Notons également un fort rejet à l’égard des partis centristes, c’est-à-dire le fameux bloc central macroniste. Déjà peu attractif auprès des Français (11 %), le verdict est encore pire chez les 15-17 ans : 3 %. Malgré ses efforts sur les réseaux sociaux, Gabriel Attal a encore beaucoup de travail.

La principale conclusion du volet consacré au positionnement politique des jeunes reste la grande désaffection envers les partis : 45 % des futurs électeurs ne se déclarent proches d’aucun mouvement politique contre 20 % en moyenne. Manque de connaissance ? Méfiance ? Désenchantement ? Le futur taux d’abstention des primo-votants sera à scruter de près…

Gender gap : la jeunesse française ne fait pas

États-Unis, Grande-Bretagne, Allemagne… Les études sociologiques et électorales menées dans de nombreux pays occidentaux font toutes le constat : les femmes penchent de plus en plus à gauche, les hommes de plus en plus à droite, un fossé particulièrement marqué chez les plus jeunes. L’Hexagone ne fait pas exception à la règle, confirme l'Ifop.
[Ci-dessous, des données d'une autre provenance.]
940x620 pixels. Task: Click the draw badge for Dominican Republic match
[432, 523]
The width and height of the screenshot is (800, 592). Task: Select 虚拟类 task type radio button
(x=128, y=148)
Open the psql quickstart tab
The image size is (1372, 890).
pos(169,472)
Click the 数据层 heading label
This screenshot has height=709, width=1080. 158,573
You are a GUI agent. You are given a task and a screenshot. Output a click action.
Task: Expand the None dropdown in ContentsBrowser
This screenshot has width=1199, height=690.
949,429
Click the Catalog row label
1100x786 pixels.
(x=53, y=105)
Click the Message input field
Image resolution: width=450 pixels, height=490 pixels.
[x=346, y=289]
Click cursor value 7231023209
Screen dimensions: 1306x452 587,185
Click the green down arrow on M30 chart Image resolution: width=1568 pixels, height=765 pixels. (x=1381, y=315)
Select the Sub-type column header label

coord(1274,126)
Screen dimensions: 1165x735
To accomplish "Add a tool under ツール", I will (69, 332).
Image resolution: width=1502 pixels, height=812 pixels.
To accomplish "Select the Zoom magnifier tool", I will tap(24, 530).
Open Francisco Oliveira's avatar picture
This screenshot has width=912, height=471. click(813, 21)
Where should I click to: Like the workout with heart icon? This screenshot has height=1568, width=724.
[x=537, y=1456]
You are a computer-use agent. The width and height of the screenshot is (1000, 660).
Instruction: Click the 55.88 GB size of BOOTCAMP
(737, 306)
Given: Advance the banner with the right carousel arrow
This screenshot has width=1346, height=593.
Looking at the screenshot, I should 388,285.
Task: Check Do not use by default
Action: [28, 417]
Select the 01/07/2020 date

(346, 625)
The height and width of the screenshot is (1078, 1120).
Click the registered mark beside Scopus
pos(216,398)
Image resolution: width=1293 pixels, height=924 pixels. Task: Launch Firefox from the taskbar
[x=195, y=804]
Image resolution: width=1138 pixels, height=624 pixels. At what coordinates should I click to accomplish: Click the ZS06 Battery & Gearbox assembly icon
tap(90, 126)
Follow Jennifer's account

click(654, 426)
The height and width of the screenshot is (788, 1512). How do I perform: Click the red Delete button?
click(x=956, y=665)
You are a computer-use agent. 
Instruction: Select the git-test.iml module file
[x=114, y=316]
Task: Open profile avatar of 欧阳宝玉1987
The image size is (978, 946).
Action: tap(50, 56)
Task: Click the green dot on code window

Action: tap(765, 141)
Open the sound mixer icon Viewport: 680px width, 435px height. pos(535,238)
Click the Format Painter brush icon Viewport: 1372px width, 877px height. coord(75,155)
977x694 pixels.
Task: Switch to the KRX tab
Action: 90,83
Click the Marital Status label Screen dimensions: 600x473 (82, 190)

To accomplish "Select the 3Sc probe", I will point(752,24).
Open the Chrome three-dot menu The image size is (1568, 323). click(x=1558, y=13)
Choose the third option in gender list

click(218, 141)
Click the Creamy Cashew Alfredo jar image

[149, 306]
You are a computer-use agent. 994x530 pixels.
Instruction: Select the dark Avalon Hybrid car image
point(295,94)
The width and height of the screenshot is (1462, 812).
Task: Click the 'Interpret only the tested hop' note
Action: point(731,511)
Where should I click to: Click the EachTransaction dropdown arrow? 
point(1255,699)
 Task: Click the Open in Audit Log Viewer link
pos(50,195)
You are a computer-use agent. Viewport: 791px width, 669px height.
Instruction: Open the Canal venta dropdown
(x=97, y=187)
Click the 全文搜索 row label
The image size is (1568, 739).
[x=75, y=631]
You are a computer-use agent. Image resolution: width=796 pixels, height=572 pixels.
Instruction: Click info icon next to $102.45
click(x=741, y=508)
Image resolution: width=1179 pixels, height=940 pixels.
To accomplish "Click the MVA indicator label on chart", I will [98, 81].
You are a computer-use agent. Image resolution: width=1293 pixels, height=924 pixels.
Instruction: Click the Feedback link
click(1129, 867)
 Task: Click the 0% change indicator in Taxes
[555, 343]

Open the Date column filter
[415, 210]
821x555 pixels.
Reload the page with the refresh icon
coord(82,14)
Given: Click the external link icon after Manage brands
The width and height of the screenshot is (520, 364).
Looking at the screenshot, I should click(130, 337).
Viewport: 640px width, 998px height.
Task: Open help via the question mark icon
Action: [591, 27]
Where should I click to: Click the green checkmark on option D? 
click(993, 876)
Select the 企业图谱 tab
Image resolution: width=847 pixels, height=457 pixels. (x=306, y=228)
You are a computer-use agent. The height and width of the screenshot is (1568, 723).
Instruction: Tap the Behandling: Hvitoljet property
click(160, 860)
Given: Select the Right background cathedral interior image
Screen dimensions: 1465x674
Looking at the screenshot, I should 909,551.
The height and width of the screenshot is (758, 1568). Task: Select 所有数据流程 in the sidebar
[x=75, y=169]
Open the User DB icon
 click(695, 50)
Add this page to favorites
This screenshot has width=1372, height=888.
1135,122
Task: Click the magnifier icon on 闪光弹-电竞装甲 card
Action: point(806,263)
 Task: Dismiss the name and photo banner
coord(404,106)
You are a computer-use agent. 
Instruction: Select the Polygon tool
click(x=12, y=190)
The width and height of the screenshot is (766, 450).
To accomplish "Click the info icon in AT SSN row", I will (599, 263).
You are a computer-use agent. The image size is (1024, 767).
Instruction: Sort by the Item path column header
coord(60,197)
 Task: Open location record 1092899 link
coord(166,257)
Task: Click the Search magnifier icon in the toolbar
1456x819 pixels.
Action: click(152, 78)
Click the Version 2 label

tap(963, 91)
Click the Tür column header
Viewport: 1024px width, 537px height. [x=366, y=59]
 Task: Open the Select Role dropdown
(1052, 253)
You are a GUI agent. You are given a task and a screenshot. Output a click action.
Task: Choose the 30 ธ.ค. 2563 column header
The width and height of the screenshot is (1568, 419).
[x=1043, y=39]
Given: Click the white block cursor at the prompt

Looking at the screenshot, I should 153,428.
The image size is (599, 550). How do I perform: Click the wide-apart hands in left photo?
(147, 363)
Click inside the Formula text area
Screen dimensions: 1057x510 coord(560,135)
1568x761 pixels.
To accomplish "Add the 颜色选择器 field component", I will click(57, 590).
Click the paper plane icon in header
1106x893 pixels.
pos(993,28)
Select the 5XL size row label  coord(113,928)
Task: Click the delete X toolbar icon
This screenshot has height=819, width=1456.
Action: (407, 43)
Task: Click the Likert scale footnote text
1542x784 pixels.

Si 53 % des femmes se situent à gauche de l’échiquier politique, 64 % des hommes se positionnent à droite. De quoi promettre des débats animés chez de nombreux couples…

Une génération de réacs ?

Dans l’imaginaire collectif, la scène est bien connue : lors d’un repas de famille, le tonton réac est en conflit avec les jeunes plus progressistes. Si l’on se fie aux travaux de l’Ifop, la configuration inverse tend à s’installer. Les vieux soixante-huitards ultra-laïques et progressistes sur le plan des mœurs ont désormais maille à partir avec une jeunesse devenue plus bigote et conservatrice.

Ainsi, 58 % du panel interrogé jugent inacceptable de critiquer une religion, 56% estiment que la pornographie l’est également. S’agissant de la peine de mort, la part de jeunes favorables (39 %) est proche de celle des opposants (45 %).

Les deux catégories les plus à gauche sont les "féministes" et les "musulmans" aux valeurs diamétralement opposées. Comment les rassembler ?

Le défi de la gauche

Les travaux de l’Ifop sont souvent politiquement incorrects et bousculent certaines certitudes. La Radioscopie des adolescents ne fait pas exception. Elle montre que les sondés se définissant comme musulmans sont les plus conservateurs de tous. Ils sont 92 % à trouver la critique de la religion inacceptable, 76 % à se déclarer opposés à la pornographie, 57 % à désapprouver le changement de genre, 52 % à voir de manière défavorable le suicide assisté par un médecin, 50 % à s’opposer aux relations entre personnes de même sexe, 48 % à soutenir la peine de mort…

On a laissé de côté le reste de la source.